I think this last point is something we in the industry really ought to do something about. We say “utilization” but what do we mean? Chris Evans has proposed a set of metrics for the “storage waterfall“, and I mentioned back in October that this all boils down to three key metrics: Raw, usable, and used. The key question is where to apply them!
Way back before the 2001 bubble-burst, I managed professional services for a company called StorageNetworks. At that time, I was quite aggressive in pushing this same idea, even co-writing a whitepaper on the topic titled Measuring and Improving Storage Utilization. My co-author (Jonathan Lunt) and I recently reminisced about that paper, and we both agreed that everything in it still stands today, apart from the high dollar cost per gigabyte.
I suggest that the following key storage utilization ratios (taken directly from this paper) make just as much sense today as they did then:
- Array Overhead is the percentage of installed storage capacity that is not usable. Dividing Array Usable by Array Raw and subtracting that number from 100% yields the percent of overhead. Overhead here is usually due to the desired level of data protection (e.g. RAID, mirroring) rather than to poor management.
- Array Utilization is the percentage of usable array capacity that is allocated to hosts. It indicates the efficiency of storage deployment operations.
- Allocation Efficiency reflects the ratio of storage presented or allocated to hosts to the amount actually seen by them. In many mature environments this ratio is near 100% (i.e. all the storage allocated is being seen), but this ratio can be extremely difficult to determine. It relies on accurate measurements of both Array Used storage and Host Raw.
- Host Overhead reflects the amount of storage configured for use versus the amount the host can see. Since the Host Raw metric is a function of the storage administration team and the Host Usable a function of the systems administration team, this metric is a useful measurement of how well the two functions are cooperating. Data for this classification is collected from the host.

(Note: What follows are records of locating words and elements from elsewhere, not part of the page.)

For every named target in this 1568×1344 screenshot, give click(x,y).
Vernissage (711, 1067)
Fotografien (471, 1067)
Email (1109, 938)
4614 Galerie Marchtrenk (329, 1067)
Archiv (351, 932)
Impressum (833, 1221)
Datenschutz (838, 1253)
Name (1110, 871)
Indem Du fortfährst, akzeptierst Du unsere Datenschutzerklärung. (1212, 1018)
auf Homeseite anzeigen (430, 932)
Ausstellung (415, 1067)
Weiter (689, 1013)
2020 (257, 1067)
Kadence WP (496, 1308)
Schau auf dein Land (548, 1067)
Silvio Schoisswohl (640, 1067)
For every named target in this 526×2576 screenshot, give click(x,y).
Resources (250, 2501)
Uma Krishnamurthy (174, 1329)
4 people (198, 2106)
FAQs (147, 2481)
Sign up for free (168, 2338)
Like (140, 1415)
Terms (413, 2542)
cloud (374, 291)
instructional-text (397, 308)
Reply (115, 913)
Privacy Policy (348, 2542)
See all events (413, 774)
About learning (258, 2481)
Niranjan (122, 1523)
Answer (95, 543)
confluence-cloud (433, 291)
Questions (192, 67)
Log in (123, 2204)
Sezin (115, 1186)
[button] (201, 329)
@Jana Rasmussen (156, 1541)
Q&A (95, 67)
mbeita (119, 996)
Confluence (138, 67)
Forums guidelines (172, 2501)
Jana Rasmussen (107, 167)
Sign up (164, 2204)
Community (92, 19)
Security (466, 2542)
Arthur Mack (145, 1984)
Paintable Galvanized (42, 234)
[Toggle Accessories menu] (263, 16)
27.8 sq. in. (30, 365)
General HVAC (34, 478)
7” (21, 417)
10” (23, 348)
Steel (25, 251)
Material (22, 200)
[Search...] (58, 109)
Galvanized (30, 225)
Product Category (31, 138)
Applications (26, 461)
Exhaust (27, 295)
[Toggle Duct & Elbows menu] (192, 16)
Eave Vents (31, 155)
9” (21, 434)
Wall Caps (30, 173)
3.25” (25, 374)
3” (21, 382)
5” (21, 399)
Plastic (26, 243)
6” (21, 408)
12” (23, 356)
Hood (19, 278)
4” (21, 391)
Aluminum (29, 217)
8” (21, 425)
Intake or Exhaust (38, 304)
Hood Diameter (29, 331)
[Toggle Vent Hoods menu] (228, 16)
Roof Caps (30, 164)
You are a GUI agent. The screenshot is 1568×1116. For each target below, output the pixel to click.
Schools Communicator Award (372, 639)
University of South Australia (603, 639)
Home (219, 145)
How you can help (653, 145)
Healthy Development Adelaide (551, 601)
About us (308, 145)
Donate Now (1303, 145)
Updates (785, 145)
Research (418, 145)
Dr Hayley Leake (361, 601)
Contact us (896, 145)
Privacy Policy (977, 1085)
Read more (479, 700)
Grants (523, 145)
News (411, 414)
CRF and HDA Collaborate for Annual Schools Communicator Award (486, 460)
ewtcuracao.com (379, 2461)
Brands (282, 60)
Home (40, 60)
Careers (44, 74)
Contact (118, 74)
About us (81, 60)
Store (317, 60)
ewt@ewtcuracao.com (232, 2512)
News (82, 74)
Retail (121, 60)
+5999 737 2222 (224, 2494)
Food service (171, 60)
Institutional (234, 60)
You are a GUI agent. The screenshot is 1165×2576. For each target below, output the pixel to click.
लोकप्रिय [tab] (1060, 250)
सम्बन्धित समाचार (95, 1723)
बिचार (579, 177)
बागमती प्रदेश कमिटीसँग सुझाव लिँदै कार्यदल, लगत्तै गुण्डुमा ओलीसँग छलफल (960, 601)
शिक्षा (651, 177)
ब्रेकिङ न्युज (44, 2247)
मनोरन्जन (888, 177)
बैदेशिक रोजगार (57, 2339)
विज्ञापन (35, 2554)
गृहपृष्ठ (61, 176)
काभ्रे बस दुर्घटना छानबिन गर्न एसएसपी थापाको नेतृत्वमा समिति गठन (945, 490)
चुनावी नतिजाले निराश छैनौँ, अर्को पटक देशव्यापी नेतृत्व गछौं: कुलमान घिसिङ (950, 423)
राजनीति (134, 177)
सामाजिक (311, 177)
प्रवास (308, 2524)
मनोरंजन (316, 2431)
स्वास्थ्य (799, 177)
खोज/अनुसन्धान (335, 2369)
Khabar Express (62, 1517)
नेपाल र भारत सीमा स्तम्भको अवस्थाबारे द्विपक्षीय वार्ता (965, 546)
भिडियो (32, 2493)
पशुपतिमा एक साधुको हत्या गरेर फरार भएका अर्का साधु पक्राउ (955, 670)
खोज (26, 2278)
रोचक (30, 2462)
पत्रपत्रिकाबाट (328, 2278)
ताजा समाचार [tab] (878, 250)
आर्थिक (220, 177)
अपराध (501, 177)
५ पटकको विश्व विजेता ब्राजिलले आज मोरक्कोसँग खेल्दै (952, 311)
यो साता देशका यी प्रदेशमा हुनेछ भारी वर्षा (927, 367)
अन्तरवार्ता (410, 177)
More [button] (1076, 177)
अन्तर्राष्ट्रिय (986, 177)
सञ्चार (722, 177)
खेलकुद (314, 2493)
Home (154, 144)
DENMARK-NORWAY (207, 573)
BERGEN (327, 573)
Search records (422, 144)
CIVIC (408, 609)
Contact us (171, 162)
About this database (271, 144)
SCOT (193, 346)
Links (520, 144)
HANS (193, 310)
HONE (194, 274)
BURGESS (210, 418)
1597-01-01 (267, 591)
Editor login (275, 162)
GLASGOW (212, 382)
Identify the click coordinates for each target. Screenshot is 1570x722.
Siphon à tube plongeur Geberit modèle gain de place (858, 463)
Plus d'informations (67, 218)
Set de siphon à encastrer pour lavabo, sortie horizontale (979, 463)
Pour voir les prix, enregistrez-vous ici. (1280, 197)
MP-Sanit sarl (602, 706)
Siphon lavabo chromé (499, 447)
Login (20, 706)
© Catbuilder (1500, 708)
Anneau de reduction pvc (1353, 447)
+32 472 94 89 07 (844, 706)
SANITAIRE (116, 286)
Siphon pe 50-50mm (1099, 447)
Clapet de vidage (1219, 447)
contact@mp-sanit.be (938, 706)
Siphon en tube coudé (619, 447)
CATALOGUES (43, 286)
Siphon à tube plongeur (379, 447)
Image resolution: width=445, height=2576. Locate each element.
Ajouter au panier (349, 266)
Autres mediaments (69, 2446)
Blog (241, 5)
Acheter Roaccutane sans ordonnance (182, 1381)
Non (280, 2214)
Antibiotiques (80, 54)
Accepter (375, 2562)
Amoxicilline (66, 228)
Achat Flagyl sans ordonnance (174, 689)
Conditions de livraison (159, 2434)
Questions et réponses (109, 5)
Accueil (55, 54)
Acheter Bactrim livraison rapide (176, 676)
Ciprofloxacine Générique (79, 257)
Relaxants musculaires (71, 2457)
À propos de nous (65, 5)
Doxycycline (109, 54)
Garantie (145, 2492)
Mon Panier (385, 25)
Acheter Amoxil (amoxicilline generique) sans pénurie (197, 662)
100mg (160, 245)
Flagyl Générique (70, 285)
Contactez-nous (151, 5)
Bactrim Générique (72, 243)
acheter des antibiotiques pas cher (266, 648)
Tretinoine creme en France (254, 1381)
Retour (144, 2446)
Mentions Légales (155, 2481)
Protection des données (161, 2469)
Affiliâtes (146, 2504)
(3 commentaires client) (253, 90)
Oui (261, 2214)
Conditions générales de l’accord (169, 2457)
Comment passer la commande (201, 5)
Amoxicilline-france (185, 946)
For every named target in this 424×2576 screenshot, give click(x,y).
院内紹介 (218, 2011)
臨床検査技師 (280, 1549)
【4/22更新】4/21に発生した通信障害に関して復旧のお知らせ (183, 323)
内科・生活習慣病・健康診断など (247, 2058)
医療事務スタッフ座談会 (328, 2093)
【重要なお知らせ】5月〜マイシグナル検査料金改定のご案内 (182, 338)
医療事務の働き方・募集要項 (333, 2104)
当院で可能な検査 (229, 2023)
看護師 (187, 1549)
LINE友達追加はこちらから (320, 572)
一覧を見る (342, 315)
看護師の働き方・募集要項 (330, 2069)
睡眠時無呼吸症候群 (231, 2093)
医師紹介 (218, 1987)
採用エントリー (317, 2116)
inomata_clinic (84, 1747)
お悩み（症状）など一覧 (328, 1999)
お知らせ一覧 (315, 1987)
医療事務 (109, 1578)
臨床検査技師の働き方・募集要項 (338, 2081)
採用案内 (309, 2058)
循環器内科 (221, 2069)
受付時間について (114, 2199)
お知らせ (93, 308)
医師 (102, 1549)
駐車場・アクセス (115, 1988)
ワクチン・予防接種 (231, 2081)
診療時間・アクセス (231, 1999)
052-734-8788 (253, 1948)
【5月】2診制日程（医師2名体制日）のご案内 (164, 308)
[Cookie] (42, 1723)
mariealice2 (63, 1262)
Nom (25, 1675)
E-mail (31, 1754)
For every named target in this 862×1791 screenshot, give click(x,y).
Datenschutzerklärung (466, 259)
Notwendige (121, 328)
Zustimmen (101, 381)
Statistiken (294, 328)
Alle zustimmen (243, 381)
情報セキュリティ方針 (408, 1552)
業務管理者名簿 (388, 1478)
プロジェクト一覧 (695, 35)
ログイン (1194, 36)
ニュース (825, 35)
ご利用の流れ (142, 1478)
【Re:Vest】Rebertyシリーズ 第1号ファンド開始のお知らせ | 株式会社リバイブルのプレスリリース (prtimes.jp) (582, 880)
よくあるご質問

- File System Utilization is the amount of available file system space that actually contains data. File system utilization is familiar to most systems administrators. This metric is often shown in simple system commands like “df” on UNIX or “dir” on Windows. Data for this classification is collected from the host.
- Total Storage Utilization summarizes how well a company manages its storage assets across the entire business. This ratio is the default storage utilization metric used in publications and reflects the actual value an enterprise is deriving from its storage asset. Care is required in calculating this ratio to ensure that it accurately indicates utilization of the storage environment. Since the result of this ratio is often used in business cases and receives wide attention, it must be both logical and defendable.
To these, I would add another intermediate and optional set of virtualization metrics and ratios for environments with storage or server virtualization. One could also presumably add a higher-level set of application efficiency ratios as well.
In the paper, Jon and I also proposed three best practices to improve storage utilization:
- Drive Array Utilization (Array Usable to Array Used) to greater than 90% (a storage administration responsibility)
- Drive Allocation Efficiency: Bring Host Usable to be as close to Array Used as possible (a joint responsibility)
- Drive Filesystem Utilization (”Host Usable to Host Used”) above 80% (a systems administration responsibility)
Go read the paper and let me know what you think. Are we still stuck in 2001?